The North American brands will have 54 percent of their capacity in the Caribbean, compared to 56 percent last year; 20 percent will be in long and exotic cruises, roughly the same as last year; 10 percent will be on the Mexican Riviera, compared to 13 percent last year; and the balance will be in a various trades.
Frank noted that while Caribbean and Mexican Riviera pricing are less than last year, they are relatively stronger than other areas, especially the so-called exotic programs where pricing is substantially lower, he said.
The European brands will have 60 percent of their capacity in Europe, compared to 69 percent in 2008; 30 percent on longer, exotic cruises, up 5 percent from last year; and 10 percent in the Caribbean, down from 16 percent last year. Frank said occupancy and pricing are slightly lower from last year.
The earnings guidance is from $0.30 to $0.32 compared to actual earnings of $0.49 for the same quarter in 2008.
For the third quarter, fleetwide capacity will be up 5.6 percent – 3.8 percent in North America and 7.4 percent in Europe.
The North American brands will have 36 percent of their capacity in the Caribbean, approximately the same as last year; 28 percent in Alaska versus 29 percent last year; and 19 percent in Europe compared to 22 percent last year.
Frank said that occupancy is running significantly behind last year – double digits in the Caribbean; substantially in double digits in Alaska and in the single digit range for Europe. He added that the third quarter will be extra difficult for the North American brands.
The European brands are- mainly in the Mediterranean and Northern Europe and while occupancy and pricing are lower than in 2008, the brands are performing better than their North American counterparts, Frank said.

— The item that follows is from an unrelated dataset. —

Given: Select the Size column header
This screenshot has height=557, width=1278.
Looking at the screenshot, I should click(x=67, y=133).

Passenger capacity will be up 7.6 percent in the fourth quarter – 5.7 percent in North America and 9.5 percent in Europe. Frank cautioned that it is too early to read much into the booking information available at this point.

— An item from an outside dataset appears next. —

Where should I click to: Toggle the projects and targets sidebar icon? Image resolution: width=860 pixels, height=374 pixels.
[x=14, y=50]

The North American brands will have 45 percent of their capacity in the Caribbean, up from 42 percent last year; 17 percent in Alaska and Europe, down from 20 percent last year; and 23 percent in longer and exotic cruises, compared to 21 percent last year. Occupancy is running behind last year and pricing is similar to the third quarter, according to Frank.
The European brands will have 78 percent of their capacity in Europe and 17 percent on longer, exotic cruises, approximately the same as last year.
Frank said that occupancy is lower than a year ago and that pricing is lower, but higher than for the North American brands.
Carnival attributed lower revenues to 5 percent declines in both ticket and onboard spending yields during the quarter. Only spa and bar revenues were up.The North American brands experienced a 3.9 percent decline and the European brands 7.8 percent. The declines affected all itineraries, according to the company.
Cost savings contributed $0.06 per share and lower fuel costs and various other efforts added $0.04 per share, according to David Bernstein, executive vice president and CFO.
Carnival saw a 2.3 percent capacity increase during the quarter – 6.2 percent for its European brands and 1.9 percent in North America.
“Most leisure companies will not have a return this year at all,” Arison said in response to an analyst’s question whether the board was satisfied with the company’s rate of return.
Frank added that the UK market is holding up well for the Carnival brands and that Costa Crociere and AIDA Cruises are performing well. Spain, meanwhile, continues to be a challenge, seemingly suffering more than any of the other European countries. But the company has relatively little capacity in the Spanish market.
The consumer today is very price sensitive, Arison said, and every leisure product is discounted. Both he and Frank underlined that discounting is filling the ships and when demand comes back, pricing will go up.
On the cost saving side, Bernstein noted that the company has been re-negotiating prices with vendors, and Frank said there 20 to 30 areas they are looking at for cost benefits – “across the supply chain and in (corporate) centralized procurement.”